> **REQUIREMENTS**
Copy out everything from the line containing "Expand the user avatar dropdown" down to the line containing "coord(450,192)", both included, and leave the pictures out of your answer.

> **SUPPLIED MATERIAL**
— START —

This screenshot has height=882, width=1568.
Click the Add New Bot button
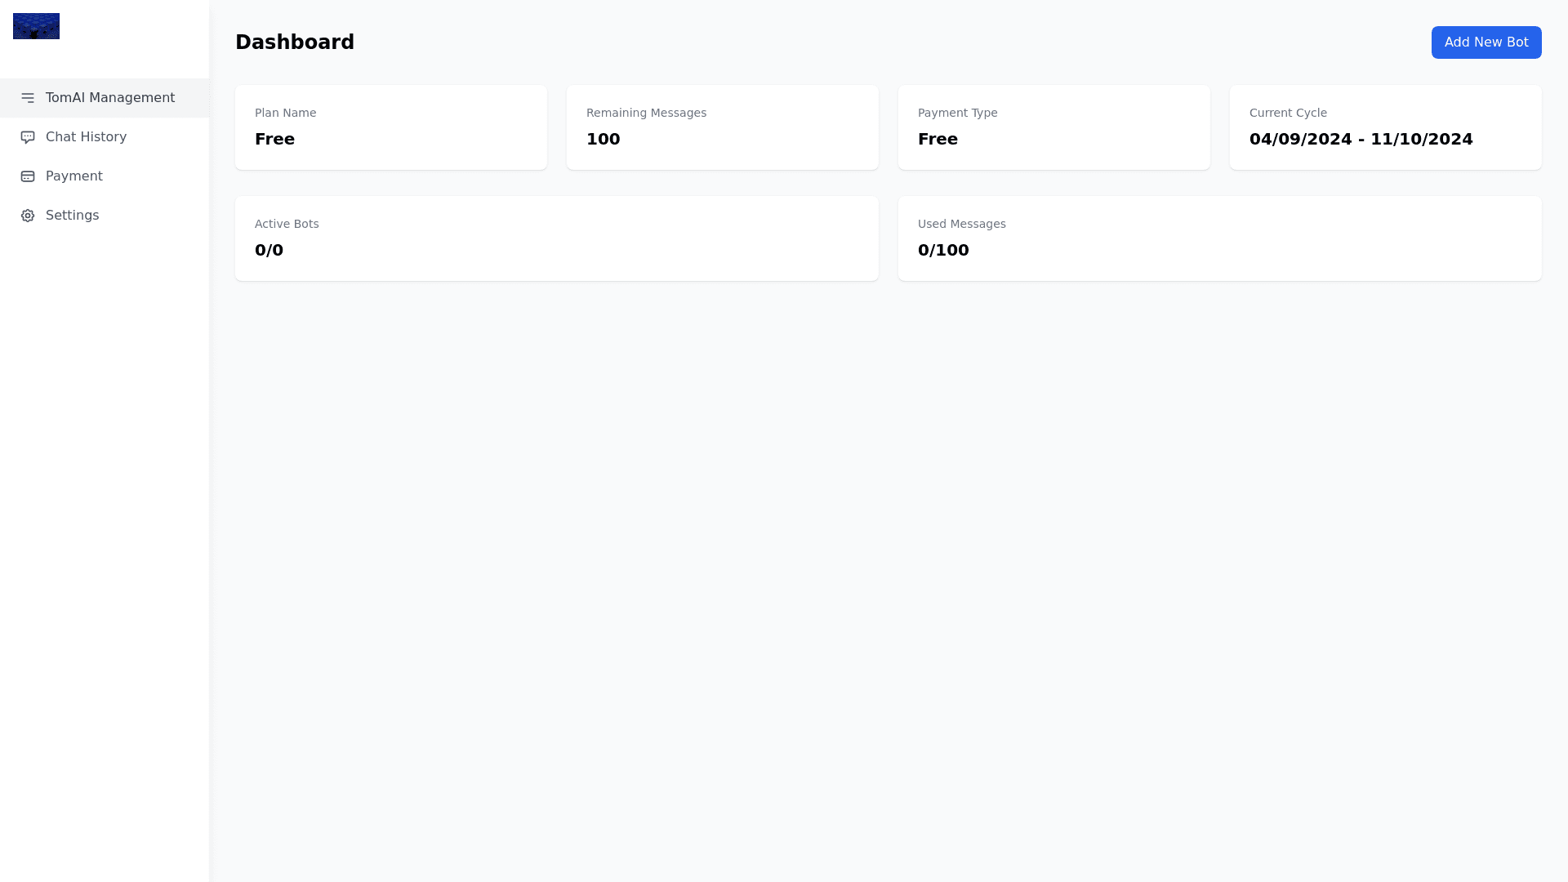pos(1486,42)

— END —
— START —

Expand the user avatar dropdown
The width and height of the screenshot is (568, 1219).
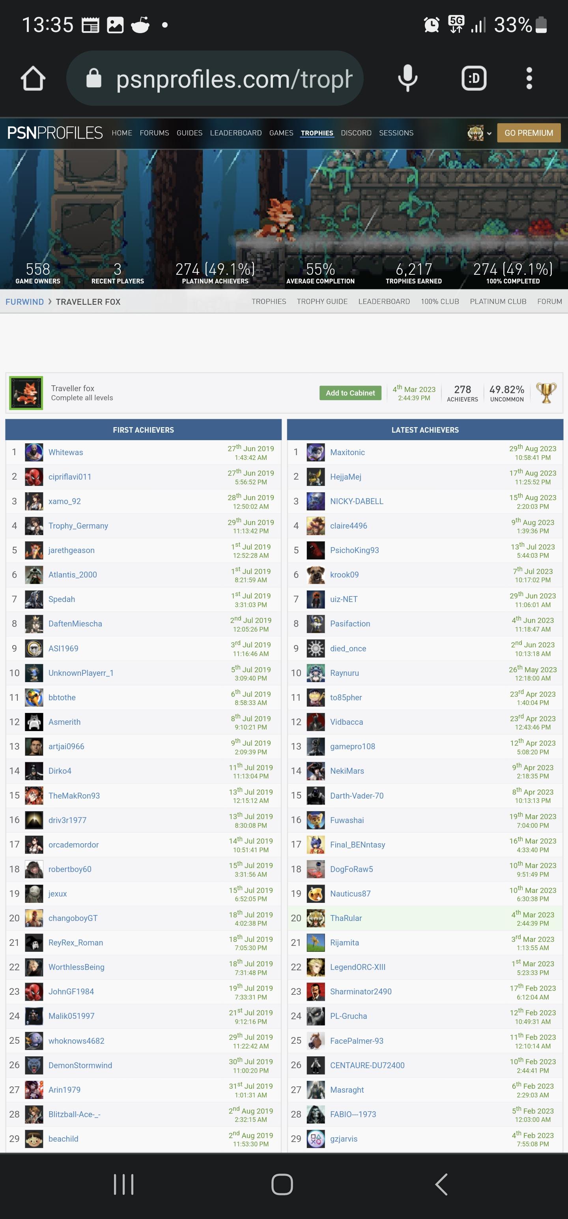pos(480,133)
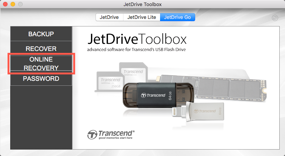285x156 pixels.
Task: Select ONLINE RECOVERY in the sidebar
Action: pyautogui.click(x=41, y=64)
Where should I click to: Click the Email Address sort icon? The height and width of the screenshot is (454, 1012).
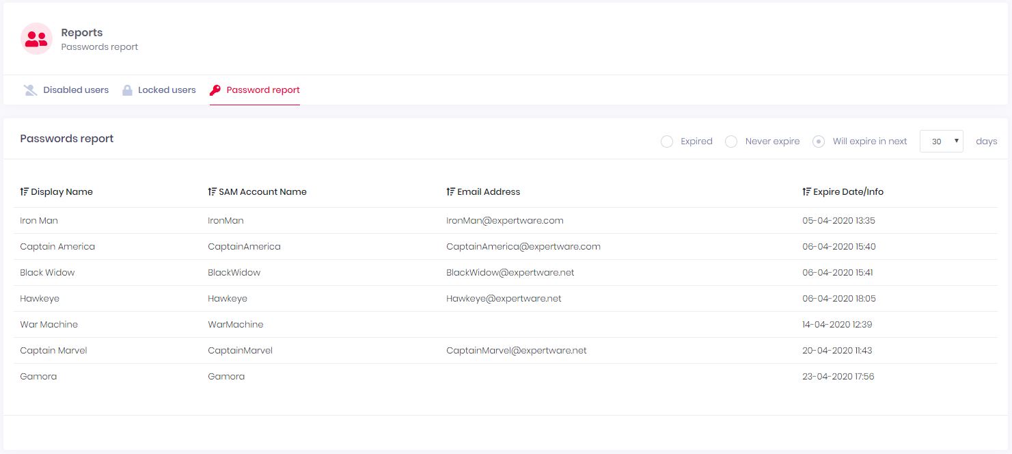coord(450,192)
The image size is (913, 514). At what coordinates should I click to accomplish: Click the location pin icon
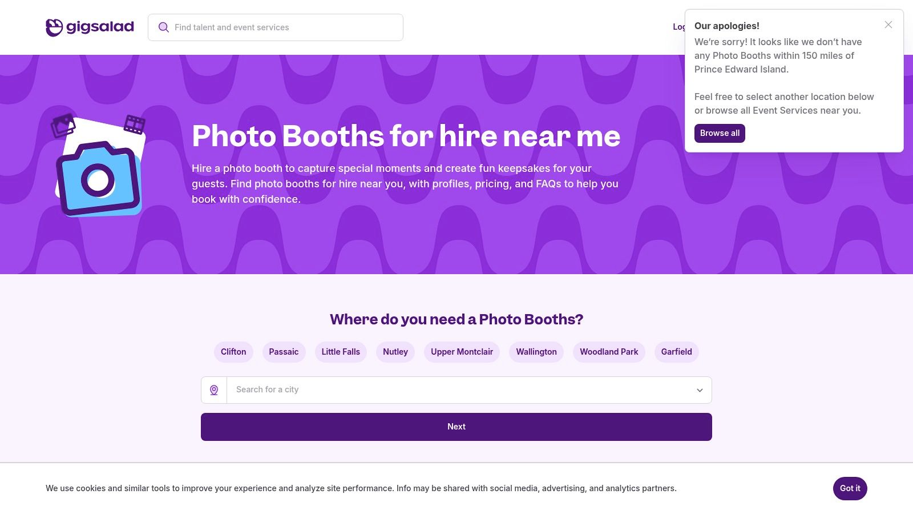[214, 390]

— END —
— START —

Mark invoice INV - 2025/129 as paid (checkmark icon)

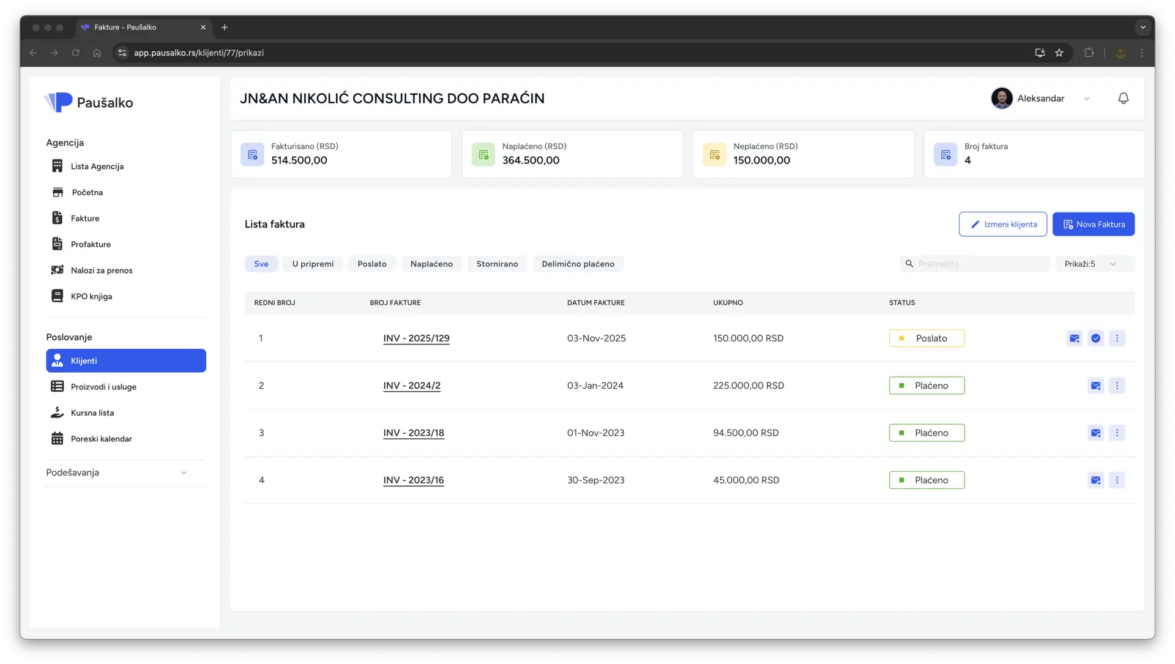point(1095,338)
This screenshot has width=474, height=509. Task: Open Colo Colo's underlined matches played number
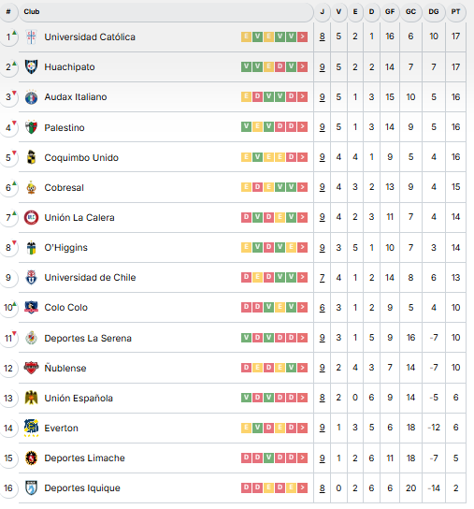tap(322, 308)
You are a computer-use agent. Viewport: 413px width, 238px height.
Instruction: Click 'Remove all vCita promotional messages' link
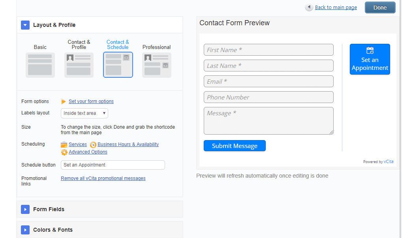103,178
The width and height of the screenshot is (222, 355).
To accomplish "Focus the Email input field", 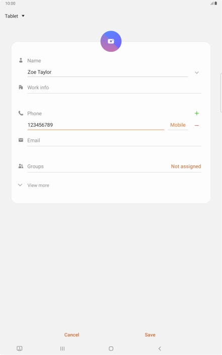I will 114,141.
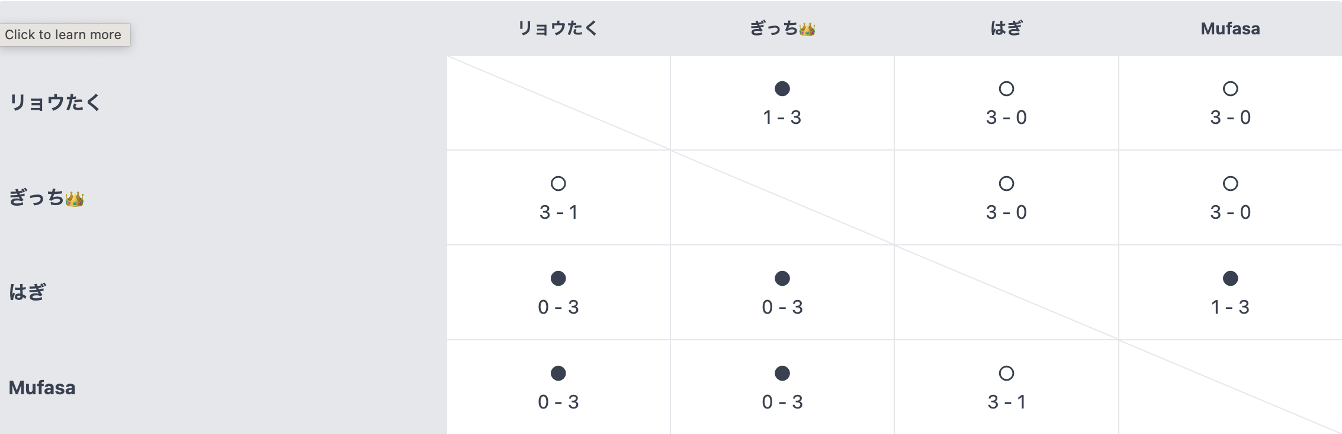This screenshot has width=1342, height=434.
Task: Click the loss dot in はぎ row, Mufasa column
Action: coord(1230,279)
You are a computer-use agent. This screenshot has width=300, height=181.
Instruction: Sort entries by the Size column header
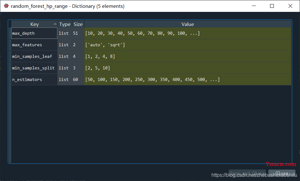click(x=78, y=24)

— END —

> **FINAL RESULT**
Expand the user avatar dropdown
The width and height of the screenshot is (568, 1219).
pos(480,133)
285x156 pixels.
Task: Select ONLINE RECOVERY in the sidebar
Action: pyautogui.click(x=41, y=64)
Where should I click to: Click the Email Address sort icon? The height and width of the screenshot is (454, 1012).
coord(450,192)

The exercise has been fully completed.